**1/2 Stars
(US 1998)

Edward Furlong, Christina Ricci, Mary Kay Place, Brendan Sexton III, Martha Plimpton

Director: John Waters

Writing credits: John Waters

Fine Line Features * 87 minutes

When you have a lesbian strip club, rats vociferously humping in a trash can, and Patricia Hearst, all in one movie, and all against a backdrop of saccharine pop songs no one has heard before, you can be sure you're in John Waters territory. .

Waters' latest endeavor, PECKER, stars the creepy Edward Furlong (of Terminator 2 fame) as Pecker (because his grandma says he's always just pecked at his food, folks, so don't get excited), a Baltimore kid who takes photographs with a cast-off camera from his mother's thrift shop. Pecker is a John Waters alter-ego, in that he takes photos of the ugly, the disgusting, and the tasteless -- ugly women, men having their toupees stolen, the aforementioned rats, trash dumpsters, men "teabagging" (don't ask) male go-go dancers, and, well, you'll just have to see the film for the rest. After all, the Communications Decency act could rear its ugly head again at any moment. This tawdry subject matter inevitably garners the attention of the New York art world, and young Pecker becomes the toast of the New York pretentuati, causing havoc in his personal and family life.

Waters again populates his film with a colorful assortment of bizarros. When Lili Taylor plays the most normal character in the film, you know you're in trouble. This time, the Waters family includes Mary Kay Place as Pecker's pert but clueless mother, Martha Plimpton as his gay bar bartender sister with implied dominatrix tendencies, Mark Joy as his pubic hair-obsessed father, Jean Schertler as his loopy grandmother, the only person in the world with a ventriloquist's dummy of the Virgin Mary, and Lauren Hulsey as his kid sister, Little Krissy. Krissy is perhaps the most disturbing portrayal of a child that I have ever seen, and should make any parent swear off buying Froot Loops forever. The kid is literally strung out on sugar, and watching an 8-year-old drooling into a five-pound bag of sugar is a creepy sight. Rounding out the cast is the creepily adorable Cristina Ricci, looking like a punked-out Betty Boop, as Pecker's anal-retentive laundromat fascist manager girlfriend.

John Waters made his name with such immortal cinematic masterpieces of tastelessnes as POLYESTER and LUST IN THE DUST. His more recent, more mainstream films (SERIAL MOM, HAIRSPRAY) still carry a gleeful, "how-much-can-I-get-away-with" mischievousness, and PECKER is no exception. However, Furlong's limitations as an actor prevent PECKER from living up to its potential. Furlong has yet to show that he can do much more than play sullen adolescents, and his attempt at portraying upbeat perkiness merely makes him creepier than usual.

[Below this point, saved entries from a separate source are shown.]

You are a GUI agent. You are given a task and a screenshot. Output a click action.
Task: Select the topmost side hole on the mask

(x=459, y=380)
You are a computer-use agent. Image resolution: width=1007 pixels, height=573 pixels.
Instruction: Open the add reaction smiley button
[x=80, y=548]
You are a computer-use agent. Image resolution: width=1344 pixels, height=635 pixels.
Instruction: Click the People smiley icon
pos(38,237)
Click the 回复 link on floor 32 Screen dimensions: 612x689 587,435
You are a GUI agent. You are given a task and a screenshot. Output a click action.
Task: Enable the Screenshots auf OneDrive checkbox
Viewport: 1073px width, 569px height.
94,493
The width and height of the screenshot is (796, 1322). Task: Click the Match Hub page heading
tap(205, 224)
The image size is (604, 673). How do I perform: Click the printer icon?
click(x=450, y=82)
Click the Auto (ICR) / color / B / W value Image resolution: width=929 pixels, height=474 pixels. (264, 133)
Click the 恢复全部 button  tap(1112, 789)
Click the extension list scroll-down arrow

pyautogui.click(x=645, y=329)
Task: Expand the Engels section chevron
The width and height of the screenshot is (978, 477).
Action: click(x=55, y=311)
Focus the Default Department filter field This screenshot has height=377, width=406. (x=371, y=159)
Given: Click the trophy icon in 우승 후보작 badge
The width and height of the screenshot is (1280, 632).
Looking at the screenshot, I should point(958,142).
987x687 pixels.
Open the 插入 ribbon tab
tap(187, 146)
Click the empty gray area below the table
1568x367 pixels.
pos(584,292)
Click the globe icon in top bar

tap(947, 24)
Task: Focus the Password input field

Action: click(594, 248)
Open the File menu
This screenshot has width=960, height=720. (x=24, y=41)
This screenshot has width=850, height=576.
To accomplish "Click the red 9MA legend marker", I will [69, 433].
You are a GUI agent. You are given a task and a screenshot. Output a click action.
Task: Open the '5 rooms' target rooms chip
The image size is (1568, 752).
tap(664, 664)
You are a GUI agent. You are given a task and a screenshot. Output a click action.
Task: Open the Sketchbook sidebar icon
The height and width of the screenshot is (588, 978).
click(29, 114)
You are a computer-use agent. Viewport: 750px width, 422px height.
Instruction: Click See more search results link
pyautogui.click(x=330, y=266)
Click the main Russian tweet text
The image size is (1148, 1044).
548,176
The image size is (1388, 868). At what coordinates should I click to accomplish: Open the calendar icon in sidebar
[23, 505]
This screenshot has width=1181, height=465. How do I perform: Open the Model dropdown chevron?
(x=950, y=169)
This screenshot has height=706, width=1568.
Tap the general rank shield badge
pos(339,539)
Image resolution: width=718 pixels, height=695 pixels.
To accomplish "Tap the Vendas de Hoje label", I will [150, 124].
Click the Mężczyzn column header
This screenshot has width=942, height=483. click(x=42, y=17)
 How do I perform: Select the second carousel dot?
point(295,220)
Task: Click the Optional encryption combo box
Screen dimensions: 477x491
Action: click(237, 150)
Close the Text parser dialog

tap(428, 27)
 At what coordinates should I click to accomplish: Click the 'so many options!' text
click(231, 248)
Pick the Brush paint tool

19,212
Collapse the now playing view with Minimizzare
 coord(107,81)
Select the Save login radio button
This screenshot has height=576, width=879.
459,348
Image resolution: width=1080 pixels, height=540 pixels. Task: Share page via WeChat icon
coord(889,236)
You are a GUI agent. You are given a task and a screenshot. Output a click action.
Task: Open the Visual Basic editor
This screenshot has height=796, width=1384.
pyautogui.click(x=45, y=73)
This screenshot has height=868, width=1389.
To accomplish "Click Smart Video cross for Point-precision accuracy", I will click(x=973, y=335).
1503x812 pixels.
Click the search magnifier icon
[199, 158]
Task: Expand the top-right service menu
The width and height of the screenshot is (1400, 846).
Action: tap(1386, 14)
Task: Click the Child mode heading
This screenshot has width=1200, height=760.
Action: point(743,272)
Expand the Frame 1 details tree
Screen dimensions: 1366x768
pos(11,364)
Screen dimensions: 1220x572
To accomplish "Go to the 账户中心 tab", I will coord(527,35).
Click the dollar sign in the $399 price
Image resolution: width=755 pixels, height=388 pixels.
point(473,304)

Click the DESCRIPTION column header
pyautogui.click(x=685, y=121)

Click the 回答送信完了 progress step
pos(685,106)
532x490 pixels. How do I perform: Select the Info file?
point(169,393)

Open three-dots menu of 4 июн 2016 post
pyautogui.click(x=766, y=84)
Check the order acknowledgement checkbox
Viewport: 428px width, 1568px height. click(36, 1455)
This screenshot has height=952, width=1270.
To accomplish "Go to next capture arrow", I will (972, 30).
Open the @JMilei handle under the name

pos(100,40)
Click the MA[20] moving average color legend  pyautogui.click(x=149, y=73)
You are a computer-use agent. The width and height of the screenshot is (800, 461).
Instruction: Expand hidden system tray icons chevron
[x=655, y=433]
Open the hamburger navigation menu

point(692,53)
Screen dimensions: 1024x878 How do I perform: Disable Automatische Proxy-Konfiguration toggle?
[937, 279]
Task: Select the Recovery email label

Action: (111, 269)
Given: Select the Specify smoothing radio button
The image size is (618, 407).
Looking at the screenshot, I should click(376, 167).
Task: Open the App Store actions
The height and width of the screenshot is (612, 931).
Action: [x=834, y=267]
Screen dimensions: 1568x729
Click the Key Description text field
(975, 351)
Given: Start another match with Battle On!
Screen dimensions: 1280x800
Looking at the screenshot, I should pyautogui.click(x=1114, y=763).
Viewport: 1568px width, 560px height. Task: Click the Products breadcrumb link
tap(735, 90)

Ricci, on the other hand, probably the most interesting young actress around, handles the strange John Waters universe so deftly that I'm sure we'll see her again in his next film.

PECKER is worth a cheap matinee viewing as an affectionate look at what happens when the pseudo-intellectual art world collides with American trash culture, and finds that it has more in common with the latter than it cares to admit.